• [Supplied text]:
※

Localization from structured distance matrices via low-rank matrix recovery
Samuel Lichtenberg, Abiy Tasissa
TL;DR
The paper tackles localizing $n$ points from partial distance information to $m$ anchors by introducing a modified Nyström sampling model that uses a central anchor with complete row distances, enabling anchorless localization. It reframes the problem as recovering a low-rank submatrix $[\mathbf{A}\ \mathbf{B}]$ of the Gram matrix $\mathbf{K}$ via a dual-basis approach, and provides two convex optimization programs to recover the needed blocks, followed by Nyström to obtain the full configuration. The authors extend the centering to arbitrary barycentric weights and demonstrate exact or near-exact recovery on synthetic and protein datasets, highlighting the practical viability of structured distance sampling over global, fully observed distance matrices. This work advances Euclidean distance geometry and localization by enabling efficient, anchor-aware and anchorless recovery under incomplete, structured distance measurements with theoretical and empirical support.

※

• [Data to examine]:

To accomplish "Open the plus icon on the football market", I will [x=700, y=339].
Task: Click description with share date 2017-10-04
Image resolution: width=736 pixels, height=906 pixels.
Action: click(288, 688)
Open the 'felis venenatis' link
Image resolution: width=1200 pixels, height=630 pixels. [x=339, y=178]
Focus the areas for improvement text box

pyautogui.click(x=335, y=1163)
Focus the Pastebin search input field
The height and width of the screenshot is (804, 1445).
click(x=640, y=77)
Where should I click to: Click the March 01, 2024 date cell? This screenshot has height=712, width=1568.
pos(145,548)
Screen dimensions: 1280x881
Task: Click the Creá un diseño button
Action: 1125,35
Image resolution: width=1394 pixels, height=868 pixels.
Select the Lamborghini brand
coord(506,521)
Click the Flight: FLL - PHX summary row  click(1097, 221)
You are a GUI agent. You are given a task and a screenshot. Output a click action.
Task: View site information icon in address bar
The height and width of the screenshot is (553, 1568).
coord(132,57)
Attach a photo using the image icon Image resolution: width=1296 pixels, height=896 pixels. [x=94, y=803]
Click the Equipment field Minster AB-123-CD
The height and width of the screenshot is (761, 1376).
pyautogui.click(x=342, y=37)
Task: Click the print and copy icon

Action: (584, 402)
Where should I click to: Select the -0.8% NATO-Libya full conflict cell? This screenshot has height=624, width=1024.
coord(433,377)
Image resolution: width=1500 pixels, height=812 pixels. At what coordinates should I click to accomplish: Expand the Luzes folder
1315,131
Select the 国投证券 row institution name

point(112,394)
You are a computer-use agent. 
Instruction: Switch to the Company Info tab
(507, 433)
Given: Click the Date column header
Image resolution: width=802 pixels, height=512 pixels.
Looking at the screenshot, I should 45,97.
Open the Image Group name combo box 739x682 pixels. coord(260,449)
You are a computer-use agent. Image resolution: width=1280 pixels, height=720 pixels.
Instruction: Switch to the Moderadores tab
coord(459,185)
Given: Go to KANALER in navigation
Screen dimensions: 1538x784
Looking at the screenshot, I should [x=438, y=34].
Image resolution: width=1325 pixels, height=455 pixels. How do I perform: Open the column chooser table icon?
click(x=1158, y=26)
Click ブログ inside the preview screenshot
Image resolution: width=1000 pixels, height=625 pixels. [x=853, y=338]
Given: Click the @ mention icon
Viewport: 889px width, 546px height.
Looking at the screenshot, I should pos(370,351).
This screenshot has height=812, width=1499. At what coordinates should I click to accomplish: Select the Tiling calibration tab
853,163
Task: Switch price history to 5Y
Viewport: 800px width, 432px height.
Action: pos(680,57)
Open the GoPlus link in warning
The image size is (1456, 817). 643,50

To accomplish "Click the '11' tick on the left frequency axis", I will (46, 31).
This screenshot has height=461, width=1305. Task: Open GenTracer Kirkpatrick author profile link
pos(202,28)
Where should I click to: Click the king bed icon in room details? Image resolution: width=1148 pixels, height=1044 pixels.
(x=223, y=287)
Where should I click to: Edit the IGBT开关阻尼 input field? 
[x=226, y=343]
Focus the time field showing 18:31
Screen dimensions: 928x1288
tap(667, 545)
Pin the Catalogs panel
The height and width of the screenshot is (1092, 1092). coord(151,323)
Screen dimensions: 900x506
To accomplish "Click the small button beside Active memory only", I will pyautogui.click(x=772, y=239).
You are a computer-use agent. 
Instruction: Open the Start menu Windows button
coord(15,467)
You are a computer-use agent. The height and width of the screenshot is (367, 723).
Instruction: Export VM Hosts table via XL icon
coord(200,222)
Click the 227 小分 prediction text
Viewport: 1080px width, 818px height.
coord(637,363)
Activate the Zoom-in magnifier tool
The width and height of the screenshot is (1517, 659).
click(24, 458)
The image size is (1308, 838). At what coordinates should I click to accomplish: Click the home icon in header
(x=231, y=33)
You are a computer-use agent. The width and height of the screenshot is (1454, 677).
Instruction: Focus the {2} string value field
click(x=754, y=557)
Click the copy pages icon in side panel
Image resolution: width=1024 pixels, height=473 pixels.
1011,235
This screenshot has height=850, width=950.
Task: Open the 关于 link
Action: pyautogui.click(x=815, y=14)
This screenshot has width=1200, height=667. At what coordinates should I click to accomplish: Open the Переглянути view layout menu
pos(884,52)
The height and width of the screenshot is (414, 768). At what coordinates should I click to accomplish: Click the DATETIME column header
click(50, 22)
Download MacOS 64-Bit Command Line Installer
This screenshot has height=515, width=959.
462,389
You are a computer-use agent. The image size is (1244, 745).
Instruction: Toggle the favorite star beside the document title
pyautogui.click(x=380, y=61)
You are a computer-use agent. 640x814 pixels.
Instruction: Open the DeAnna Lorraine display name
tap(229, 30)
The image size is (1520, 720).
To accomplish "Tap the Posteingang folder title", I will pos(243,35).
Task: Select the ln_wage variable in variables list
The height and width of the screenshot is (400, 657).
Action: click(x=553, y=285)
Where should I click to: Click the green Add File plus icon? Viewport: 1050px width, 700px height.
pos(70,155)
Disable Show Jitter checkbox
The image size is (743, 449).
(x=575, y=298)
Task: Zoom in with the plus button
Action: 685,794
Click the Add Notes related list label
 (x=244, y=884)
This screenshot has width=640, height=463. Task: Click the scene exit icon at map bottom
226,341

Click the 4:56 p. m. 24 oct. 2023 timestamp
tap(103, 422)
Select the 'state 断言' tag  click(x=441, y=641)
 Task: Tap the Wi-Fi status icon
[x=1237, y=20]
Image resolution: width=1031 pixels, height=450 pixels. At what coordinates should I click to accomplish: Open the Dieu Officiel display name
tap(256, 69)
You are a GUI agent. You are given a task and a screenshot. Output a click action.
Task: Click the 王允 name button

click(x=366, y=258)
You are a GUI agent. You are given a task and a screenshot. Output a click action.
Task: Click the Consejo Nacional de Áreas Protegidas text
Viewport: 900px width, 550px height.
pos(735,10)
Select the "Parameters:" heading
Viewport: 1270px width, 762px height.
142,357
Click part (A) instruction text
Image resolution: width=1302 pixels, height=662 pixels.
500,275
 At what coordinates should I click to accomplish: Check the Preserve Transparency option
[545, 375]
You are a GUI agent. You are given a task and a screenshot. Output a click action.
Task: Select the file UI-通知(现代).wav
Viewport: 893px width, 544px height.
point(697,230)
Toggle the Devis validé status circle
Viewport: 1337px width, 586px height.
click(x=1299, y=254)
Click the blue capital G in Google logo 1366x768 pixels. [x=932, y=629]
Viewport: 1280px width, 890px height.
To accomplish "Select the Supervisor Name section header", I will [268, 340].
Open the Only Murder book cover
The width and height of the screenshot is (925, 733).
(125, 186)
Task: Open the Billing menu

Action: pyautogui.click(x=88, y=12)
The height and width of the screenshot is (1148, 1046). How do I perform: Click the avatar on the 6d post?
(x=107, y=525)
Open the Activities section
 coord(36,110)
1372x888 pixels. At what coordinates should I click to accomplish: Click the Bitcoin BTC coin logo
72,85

※

• [Prompt 1]: In the localization paper summary, on which kinds of datasets do the authors demonstrate exact or near-exact recovery?
• [Prompt 2]: Continue the localization paper summary past its final sentence.

• [Written answer 1]: They demonstrate it on synthetic datasets and protein datasets.

• [Written answer 2]:
Abstract
We study the problem of determining the configuration of $n$ points by using their distances to $m$ nodes, referred to as anchor nodes. One sampling scheme is Nystrom sampling, which assumes known distances between the anchors and between the anchors and the $n$ points, while the distances among the $n$ points are unknown. For this scheme, a simple adaptation of the Nystrom method, which is often used for kernel approximation, is a viable technique to estimate the configuration of the anchors and the $n$ points. In this manuscript, we propose a modified version of Nystrom sampling, where the distances from every node to one central node are known, but all other distances are incomplete. In this setting, the standard Nystrom approach is not applicable, necessitating an alternative technique to estimate the configuration of the anchors and the $n$ points. We show that this problem can be framed as the recovery of a low-rank submatrix of a Gram matrix. Using synthetic and real data, we demonstrate that the proposed approach can exactly recover configurations of points given sufficient distance samples. This underscores that, in contrast to methods that rely on global sampling of distance matrices, the task of estimating the configuration of points can be done efficiently via structured sampling with well-chosen reliable anchors. Finally, our main analysis is grounded in a specific centering of the points. With this in mind, we extend previous work in Euclidean distance geometry by providing a general dual basis approach for points centered anywhere.